Collected data entries
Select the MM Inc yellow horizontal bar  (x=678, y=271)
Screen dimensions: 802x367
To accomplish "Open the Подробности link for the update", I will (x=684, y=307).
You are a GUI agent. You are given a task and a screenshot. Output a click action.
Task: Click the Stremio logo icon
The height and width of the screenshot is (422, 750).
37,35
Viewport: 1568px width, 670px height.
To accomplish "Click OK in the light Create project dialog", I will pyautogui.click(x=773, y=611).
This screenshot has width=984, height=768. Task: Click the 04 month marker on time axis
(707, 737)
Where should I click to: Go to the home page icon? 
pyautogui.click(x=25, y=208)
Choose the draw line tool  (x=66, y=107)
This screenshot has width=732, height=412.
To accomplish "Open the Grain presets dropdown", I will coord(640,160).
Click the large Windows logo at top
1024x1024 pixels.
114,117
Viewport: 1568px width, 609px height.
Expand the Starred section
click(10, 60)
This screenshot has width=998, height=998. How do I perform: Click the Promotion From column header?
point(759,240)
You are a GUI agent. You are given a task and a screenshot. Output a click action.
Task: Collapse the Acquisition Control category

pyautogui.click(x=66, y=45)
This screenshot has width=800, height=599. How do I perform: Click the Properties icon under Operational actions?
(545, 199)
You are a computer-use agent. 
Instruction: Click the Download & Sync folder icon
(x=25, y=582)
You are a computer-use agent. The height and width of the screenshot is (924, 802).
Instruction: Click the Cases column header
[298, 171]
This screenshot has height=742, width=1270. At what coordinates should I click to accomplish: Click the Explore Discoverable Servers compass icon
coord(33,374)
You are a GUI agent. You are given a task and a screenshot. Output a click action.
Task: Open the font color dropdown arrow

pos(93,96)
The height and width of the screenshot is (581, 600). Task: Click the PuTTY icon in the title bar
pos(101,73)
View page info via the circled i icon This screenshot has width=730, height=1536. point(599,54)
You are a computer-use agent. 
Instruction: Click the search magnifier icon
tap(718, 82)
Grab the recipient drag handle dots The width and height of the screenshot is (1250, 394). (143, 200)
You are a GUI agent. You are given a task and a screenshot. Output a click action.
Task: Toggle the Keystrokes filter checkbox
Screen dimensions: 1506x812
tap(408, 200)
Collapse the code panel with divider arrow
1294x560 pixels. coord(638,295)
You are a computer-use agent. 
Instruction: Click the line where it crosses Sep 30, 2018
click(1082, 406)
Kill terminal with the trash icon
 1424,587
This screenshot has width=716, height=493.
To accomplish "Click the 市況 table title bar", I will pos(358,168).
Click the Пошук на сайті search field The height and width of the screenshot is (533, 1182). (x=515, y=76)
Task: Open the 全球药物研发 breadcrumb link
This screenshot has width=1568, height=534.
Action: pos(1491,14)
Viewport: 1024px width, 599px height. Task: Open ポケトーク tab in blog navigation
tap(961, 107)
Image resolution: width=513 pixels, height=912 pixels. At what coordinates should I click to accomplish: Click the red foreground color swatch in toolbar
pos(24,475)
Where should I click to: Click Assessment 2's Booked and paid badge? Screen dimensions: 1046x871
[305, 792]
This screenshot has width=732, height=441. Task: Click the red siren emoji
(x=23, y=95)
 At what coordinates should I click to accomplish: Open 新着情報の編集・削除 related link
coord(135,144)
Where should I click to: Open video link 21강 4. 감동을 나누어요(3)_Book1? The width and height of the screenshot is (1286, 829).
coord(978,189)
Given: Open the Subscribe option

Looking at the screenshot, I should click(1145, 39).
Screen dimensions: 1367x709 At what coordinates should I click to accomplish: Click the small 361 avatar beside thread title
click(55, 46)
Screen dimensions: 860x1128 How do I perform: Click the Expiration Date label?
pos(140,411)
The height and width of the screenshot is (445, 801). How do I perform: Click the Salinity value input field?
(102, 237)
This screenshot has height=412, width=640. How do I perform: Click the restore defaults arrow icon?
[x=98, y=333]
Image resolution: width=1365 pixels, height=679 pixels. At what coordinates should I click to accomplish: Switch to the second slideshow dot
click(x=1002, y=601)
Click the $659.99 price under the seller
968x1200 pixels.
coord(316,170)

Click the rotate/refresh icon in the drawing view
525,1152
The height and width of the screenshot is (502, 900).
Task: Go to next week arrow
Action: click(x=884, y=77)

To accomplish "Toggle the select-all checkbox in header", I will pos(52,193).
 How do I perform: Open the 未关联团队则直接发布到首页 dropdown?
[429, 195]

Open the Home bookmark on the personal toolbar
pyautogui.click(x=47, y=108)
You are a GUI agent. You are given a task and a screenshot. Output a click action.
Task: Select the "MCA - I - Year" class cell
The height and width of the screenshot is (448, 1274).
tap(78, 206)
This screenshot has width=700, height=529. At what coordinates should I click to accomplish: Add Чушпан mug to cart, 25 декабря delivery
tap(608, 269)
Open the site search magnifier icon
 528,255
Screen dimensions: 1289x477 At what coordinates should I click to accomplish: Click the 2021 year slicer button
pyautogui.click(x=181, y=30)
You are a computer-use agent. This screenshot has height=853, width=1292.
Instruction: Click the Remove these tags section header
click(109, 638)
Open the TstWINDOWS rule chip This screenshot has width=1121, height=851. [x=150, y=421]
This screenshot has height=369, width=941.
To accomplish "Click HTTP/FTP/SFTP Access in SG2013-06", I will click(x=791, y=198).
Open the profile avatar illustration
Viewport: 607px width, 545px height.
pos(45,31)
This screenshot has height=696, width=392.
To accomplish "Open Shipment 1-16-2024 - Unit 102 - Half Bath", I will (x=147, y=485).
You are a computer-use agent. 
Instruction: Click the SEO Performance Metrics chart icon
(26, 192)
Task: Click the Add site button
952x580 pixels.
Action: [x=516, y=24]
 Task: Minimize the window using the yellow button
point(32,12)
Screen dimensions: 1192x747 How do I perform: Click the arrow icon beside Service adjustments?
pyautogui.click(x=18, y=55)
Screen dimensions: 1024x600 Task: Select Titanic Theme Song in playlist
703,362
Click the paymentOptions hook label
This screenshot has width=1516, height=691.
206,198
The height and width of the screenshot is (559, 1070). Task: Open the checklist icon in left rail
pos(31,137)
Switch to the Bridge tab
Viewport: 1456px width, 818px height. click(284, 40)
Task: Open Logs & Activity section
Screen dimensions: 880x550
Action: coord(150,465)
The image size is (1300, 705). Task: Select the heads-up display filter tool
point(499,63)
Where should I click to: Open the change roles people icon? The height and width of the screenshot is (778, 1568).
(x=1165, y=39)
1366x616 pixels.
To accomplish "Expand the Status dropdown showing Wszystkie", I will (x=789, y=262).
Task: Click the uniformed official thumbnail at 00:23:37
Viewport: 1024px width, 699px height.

- [What is expected] In the records above, locate the lines holding the word "Toggle". Copy each of them.

- [Response area]
Task: Toggle the Keystrokes filter checkbox
To accomplish "Toggle the select-all checkbox in header", I will pos(52,193).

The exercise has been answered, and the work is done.